Similar (or may be dissimilar) paradox:
The electric field due to an infinite sheet of charge (constant surface charge density) is constant, away from the sheet. But what about the electric field at a point "on" the sheet. According to symmetry, there should be no electric field. However as soon as you move away from the sheet even infinitesimally, there will a constant electric field, independent of the distance from the sheet.

Anybody please.

ehild
Homework Helper
The divergence of $$\vec E = a\vec r +\vec b$$ is constant.

ehild

Let's have a point of coordinates A around which you define a sphere of radius R.
For any point P on the surface of the sphere, you can define another sphere of radius R whose center is at coordinates (2P-A).
P is on the surface of these two sphere.
Based on your assumption we have that the electric field vectors of these 2 spheres in P are equal and opposite, so the net field is zero.
This holds for any A, any P.

@Quinzio
For the sphere with center A and radius R, contribution of the charge distribution outside this sphere will be zero. Due to the remaining spherical charge distribution, electric field will be zero at the center A while non-zero at other points. This is the paradox. What you have given is trying to somehow prove that the electric field will be zero. Choice of Gaussian surface does not change the physics of the problem, it can change its mathematics though.

ideasrule
Homework Helper
1. The problem statement
Consider an infinite spherical charge distribution with constant charge density. According to symmetry of the problem, I expect the electric field at any point to be zero. But if you construct a Gaussian sphere and apply Gauss theorem, it will give you some finite field at that point. Is it a paradox or I am missing something here?

It's physically impossible to have an infinite spherical distribution, so let's consider what happens with a finite distribution. Suppose I have a very large sphere with a certain charge density, rho. At the center of the sphere, I take a Gaussian sphere and find that the electric field on its surface is E.

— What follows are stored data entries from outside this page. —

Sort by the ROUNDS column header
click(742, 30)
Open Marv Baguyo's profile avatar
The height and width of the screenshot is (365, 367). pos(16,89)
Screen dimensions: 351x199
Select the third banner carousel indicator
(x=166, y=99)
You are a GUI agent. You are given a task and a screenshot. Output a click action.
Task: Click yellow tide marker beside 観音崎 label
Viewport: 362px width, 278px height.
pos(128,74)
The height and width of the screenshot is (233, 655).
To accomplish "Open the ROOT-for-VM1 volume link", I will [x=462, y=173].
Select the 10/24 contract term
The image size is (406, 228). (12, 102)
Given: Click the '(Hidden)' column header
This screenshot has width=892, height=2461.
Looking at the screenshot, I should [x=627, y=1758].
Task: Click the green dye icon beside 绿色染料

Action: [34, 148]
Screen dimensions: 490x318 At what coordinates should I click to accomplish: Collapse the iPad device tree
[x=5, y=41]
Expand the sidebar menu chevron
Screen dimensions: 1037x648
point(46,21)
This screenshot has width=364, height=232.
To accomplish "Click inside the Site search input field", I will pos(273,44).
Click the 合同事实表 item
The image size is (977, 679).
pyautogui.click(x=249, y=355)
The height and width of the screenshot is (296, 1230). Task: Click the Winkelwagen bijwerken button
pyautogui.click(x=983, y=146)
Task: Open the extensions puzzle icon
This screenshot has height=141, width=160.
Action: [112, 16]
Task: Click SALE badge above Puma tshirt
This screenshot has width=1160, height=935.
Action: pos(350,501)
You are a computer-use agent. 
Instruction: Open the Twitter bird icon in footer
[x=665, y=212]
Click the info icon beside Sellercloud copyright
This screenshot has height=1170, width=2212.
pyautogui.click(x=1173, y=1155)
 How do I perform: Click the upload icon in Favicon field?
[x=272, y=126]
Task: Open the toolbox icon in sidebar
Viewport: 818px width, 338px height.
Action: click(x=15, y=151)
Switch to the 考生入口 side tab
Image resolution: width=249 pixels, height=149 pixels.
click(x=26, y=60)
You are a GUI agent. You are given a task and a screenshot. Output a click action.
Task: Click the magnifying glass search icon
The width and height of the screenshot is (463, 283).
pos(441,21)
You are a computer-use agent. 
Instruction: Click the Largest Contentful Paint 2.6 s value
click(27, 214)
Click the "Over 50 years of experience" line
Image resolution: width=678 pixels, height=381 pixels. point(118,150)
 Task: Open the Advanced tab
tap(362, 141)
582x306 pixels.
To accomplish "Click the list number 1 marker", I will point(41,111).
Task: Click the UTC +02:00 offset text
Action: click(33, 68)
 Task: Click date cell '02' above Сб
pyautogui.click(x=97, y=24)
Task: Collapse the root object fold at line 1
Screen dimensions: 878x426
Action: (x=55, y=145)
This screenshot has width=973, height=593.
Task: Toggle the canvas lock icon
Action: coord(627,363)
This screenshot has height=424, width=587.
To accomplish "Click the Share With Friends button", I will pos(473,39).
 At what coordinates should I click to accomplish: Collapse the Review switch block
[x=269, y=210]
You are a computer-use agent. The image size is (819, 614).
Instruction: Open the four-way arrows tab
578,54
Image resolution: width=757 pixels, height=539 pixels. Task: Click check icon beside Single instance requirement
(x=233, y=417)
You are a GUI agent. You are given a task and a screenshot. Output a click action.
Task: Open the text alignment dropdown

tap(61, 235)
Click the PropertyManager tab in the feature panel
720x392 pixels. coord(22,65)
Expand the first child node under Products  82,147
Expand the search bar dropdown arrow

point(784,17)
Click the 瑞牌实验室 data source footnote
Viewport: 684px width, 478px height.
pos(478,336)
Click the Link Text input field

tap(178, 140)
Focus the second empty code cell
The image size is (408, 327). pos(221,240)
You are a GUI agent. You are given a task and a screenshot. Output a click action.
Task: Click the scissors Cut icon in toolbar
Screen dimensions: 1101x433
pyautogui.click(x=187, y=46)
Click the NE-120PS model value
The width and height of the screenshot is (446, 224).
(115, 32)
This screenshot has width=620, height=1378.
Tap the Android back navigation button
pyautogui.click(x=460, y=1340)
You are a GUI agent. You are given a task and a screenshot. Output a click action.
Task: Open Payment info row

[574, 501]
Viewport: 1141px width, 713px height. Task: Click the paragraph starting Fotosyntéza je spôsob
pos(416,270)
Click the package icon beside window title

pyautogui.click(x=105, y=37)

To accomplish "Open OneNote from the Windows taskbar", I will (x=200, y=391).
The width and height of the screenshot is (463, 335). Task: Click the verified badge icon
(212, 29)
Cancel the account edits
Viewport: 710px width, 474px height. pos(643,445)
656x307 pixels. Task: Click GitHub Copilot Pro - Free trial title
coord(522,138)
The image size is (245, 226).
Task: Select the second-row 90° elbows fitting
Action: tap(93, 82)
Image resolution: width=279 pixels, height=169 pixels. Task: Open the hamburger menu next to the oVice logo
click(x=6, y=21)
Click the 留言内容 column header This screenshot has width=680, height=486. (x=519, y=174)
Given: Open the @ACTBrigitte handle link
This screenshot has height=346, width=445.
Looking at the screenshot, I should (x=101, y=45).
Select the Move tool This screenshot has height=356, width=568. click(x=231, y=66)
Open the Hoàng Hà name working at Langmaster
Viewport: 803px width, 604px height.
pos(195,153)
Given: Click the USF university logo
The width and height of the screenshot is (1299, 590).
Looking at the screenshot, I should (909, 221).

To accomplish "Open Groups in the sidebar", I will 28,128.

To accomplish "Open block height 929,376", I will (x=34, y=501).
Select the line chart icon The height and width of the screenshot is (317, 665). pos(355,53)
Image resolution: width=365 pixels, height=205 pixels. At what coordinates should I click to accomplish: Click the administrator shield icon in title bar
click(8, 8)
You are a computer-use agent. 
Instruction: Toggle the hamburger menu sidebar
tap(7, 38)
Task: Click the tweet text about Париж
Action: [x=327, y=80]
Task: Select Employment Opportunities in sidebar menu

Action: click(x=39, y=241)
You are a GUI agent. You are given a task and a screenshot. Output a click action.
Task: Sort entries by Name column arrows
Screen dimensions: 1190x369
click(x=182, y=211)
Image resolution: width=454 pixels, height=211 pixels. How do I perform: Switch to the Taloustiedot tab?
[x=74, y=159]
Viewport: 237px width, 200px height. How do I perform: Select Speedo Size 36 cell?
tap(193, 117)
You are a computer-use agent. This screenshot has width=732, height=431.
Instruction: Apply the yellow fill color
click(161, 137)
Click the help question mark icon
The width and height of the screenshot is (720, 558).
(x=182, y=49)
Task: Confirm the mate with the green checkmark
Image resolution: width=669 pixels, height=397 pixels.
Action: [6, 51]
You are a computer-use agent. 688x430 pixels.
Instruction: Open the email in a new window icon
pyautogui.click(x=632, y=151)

Now I enlarge the large sphere, while keeping charge density constant. That Gaussian sphere hasn't changed in size, so E remains constant. As the radius of the large sphere approaches infinity, E doesn't approach 0; it remains constant. The symmetry argument fails because for any finite spherical distribution, "towards the center" is distinguishable from "away from the center", and as the radius of the sphere approaches infinity, the amount of new charge that must be added also approaches infinity.

@ideasrule
I understand that it is physically impossible to have an infinite charge distribution. If you are suggesting that since it is physically impossible, so it is not certain that physical laws will hold good, then please support it with proper reasoning.
I would only like to address the argument you have given for the failure of symmetry, since the other things you have mentioned can be argued with an infinite distribution as well.
The symmetry argument fails because for any finite spherical distribution, "towards the center" is distinguishable from "away from the center", and as the radius of the sphere approaches infinity, the amount of new charge that must be added also approaches infinity.
I do not see as to why the indistinguishability of away and towards the center directions should lead to failure of symmetry, this has only increased the symmetry of the problem and hence making it even more important. I also don't see any reason why if the amount of charge being added tends to infinity, should lead to the failure of symmetry.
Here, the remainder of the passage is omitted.